Adopt the States’ Medical Marijuana Patient Protection Act (HR 689)

The Supreme Court has long acknowledged that it is appropriate and desirable for states to act as “laboratories” for the nation, and US Supreme Court Justice Sandra Day O’Connor has written this should also apply to developing a more reasonable and compassionate approach to medical cannabis. States are doing just that, but federal interference and intimidation slows the process, and in some instances, has thwarted states from enacting some innovative regulations altogether.

Congress can help states meet the needs of their citizens by passing legislation that grants states the right to regulate medical cannabis without federal interference.  HR 689, a bi-partisan bill known as The States’ Medical Marijuana Patient Protection Act, provides a comprehensive approach to move federal policies forward.  The bill would reschedule marijuana under the Controlled Substances Act (CSA) to reflect its true medicinal value and would also make it less difficult for scientists to access marijuana for research purposes.

Full text of the bill can be found at: AmericansForSafeAccess.org/downloads/States_MMJ_Patient_Protection_Act_2013.pdf

Adopt the Truth in Trials Act (HR 710)

During the past seventeen years, the United States Department of Justice has spent over $68 million to prosecute more than 240 cases against individuals in acting in clear compliance with a state or local medical marijuana law.  Unfortunately, federal defendants are forbidden from presenting evidence at trial that their marijuana-related activities were for therapeutic purposes and in compliance with state law, thus limiting their ability to present a defense in federal court.

Congress and the Administration should amend the Controlled Substances Act to provide an affirmative defense in federal court and establish legal protections for individuals who use or provide cannabis for therapeutic use in accordance with state and local law. The “Truth in Trials” Act (HR 710) would restore fundamental fairness in federal trials concerning the use or provision of marijuana solely for medical purposes in accordance with state law.

Full text of the bill can be found at:  AmericansForSafeAccess.org/downloads/Truth_in_Trials_2013.pdf

Support the Release of the Most Vulnerable POW’s

On June 11, 2013, Jerry Duval, a registered medical marijuana patient in the state of Michigan, began to serve a ten-year sentence at the Federal Medical Center in Devens, MA, for cultivating marijuana in accordance with the state law.  Mr. Duval is a kidney and pancreas transplant recipient and maintenance of his healthy bodily functions will cost approximately $100,000 per year. It is estimated that it will cost the American taxpayer upwards of $1.2 million dollars to keep Mr. Duval locked up and provide for his care.
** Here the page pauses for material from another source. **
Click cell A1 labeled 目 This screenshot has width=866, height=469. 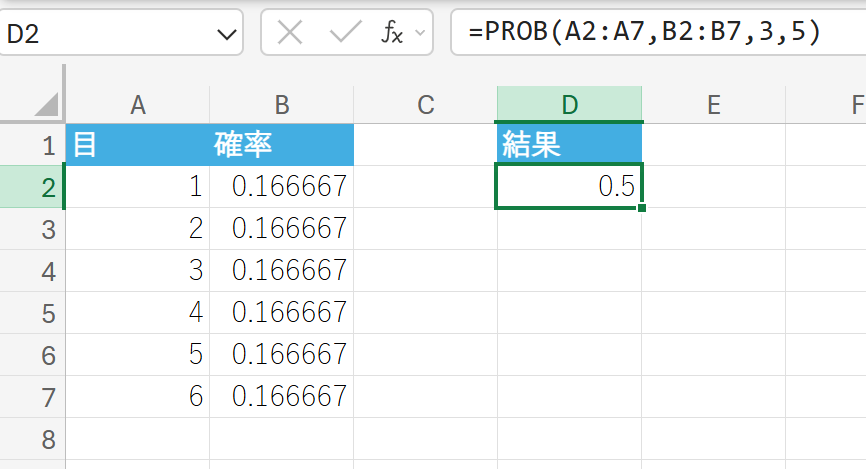[x=138, y=146]
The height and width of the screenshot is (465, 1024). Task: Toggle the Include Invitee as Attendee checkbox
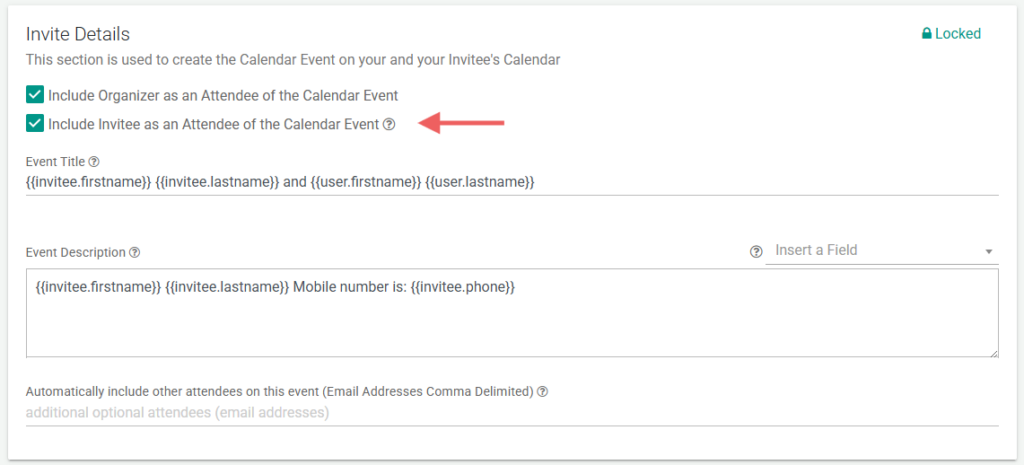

The Department of Justice’s Office of the Inspector General issued a report in April that concluded “a properly managed compassionate release program inevitably provides cost savings to the BOP and provides assistance to the BOP in addressing its ever increasing and significant capacity problems.” The report also found that in the approximate 200 cases where compassionate release was approved by a Warden or Regional Director, 13% of the prisoners died while waiting for a decision from the BOP director.

Congress should urge the DOJ to release the most vulnerable prisoners, such as Jerry Duval and other medical cannabis patients.